On Christmas of the year 2000, Kiedis had a spiritual awakening. Sick and tired of the periodic cycles of abuse, Kiedis walked into an NA meeting and has been a regular attendee ever since. Kiedis has this to say about his periodic cycles of abuse and sobriety.
“There's a peculiar thing that happens every time you get clean. You go through this sensation of rebirth. There's something intoxicating about the process of the comeback, and that becomes an element in the whole cycle of addiction. Once you've beaten yourself down with cocaine and heroin, and you manage to stop and walk out of the muck you begin to get your mind and body strong and reconnect with your spirit.
The oppressive feeling of being a slave to the drugs is still in your mind, so by comparison, you feel phenomenal. You're happy to be alive, smelling the air and seeing the beauty around you...You have a choice of what to do. So you experience this jolt of joy that you're not where you came from and that in and of itself is a tricky thing to stop doing. Somewhere in the back of your mind, you know that every time you get clean, you'll have this great new feeling.
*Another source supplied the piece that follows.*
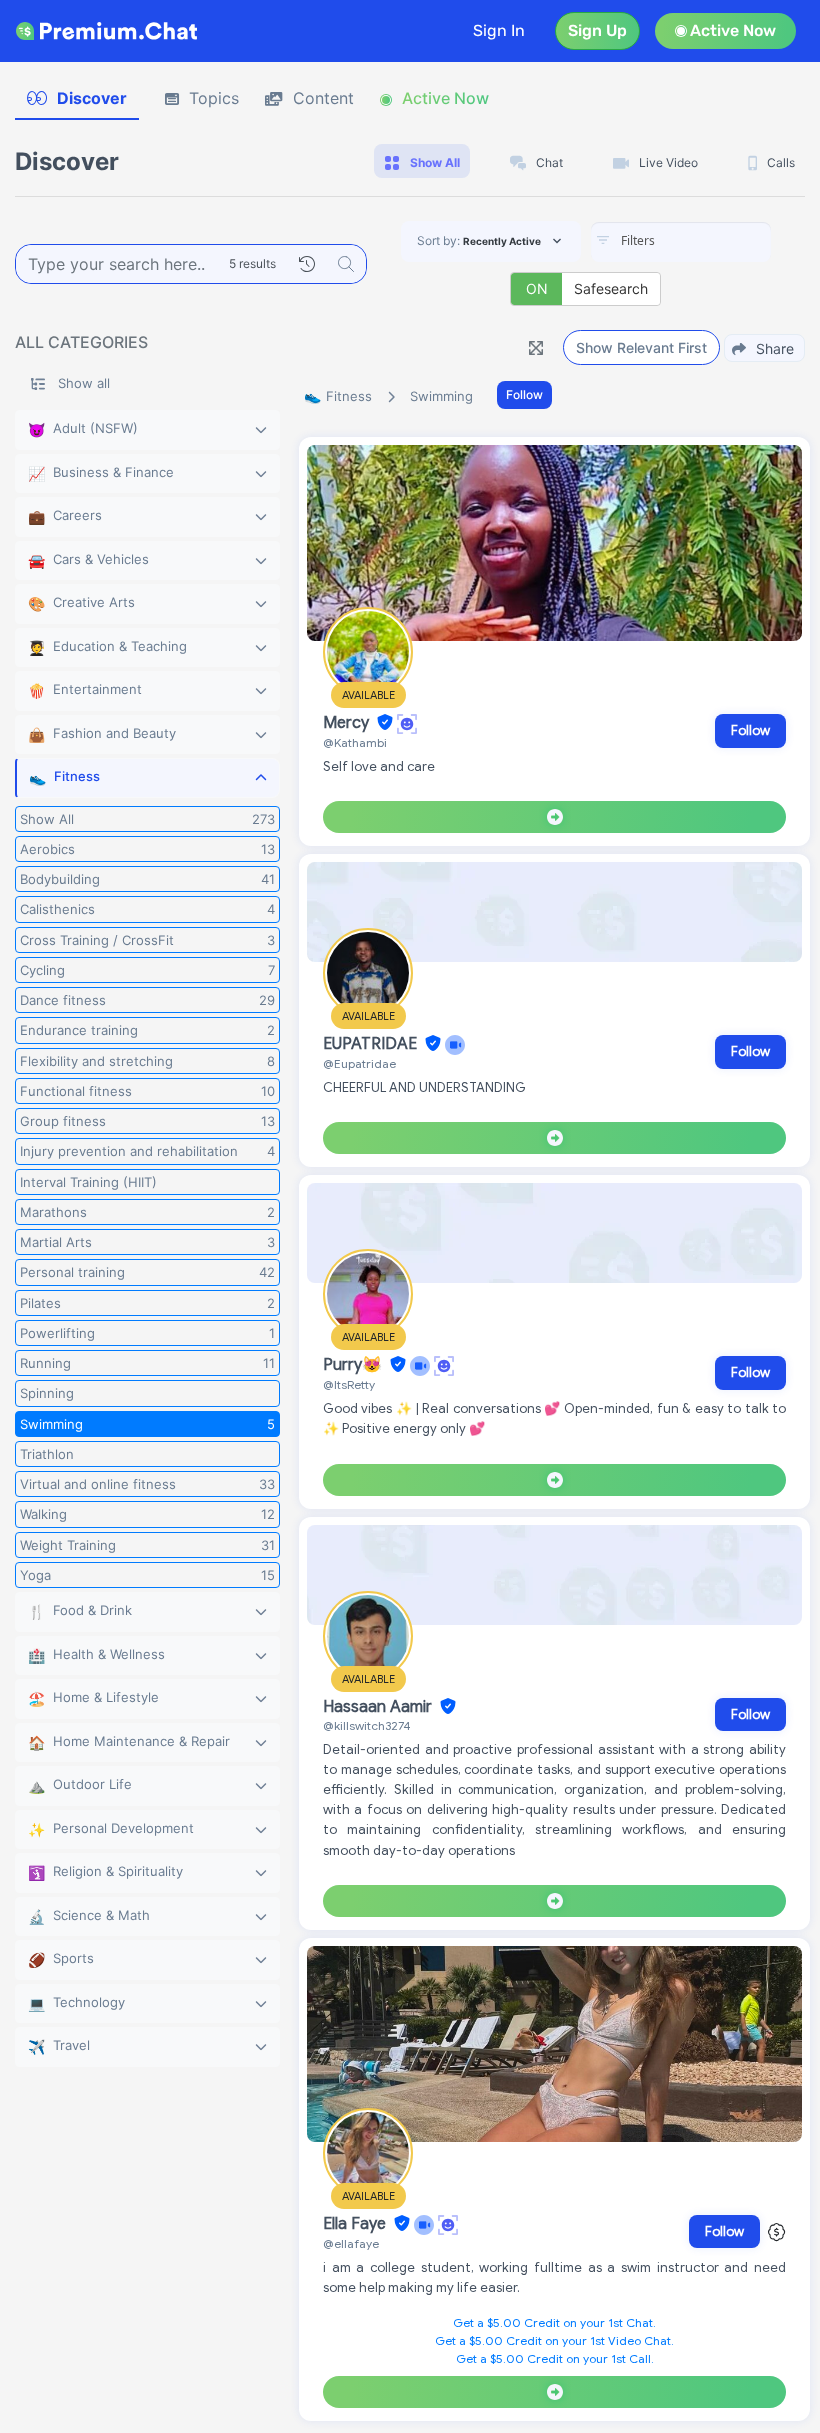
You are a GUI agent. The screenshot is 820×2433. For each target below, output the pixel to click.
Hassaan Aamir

Cut to: a year later, when you've forgotten how bad it was and you don't have that pink-cloud sensation of being newly sober. When I look back, I see why these vicious cycles can develop in someone who's been sober for a long time and then relapses and doesn't want to stay out there using, doesn't want to die, but isn't taking the full measure to get well again. There's a concept in recovery that says 'Half-measures avail us nothing.' When you have a disease, you can't take half the process of getting well and think you're going to get half well; you do half the process of getting well, you're not going to get well at all, and you'll go back to where you came from.
Without a thorough transformation, you're the same guy, and the same guy does the same shit. I kept half-measuring it, thinking I was going to at least get something out of this deal, and I kept getting nothing out of it”
“I'm still a little bent, a little crooked, but all things considered, I can't complain.”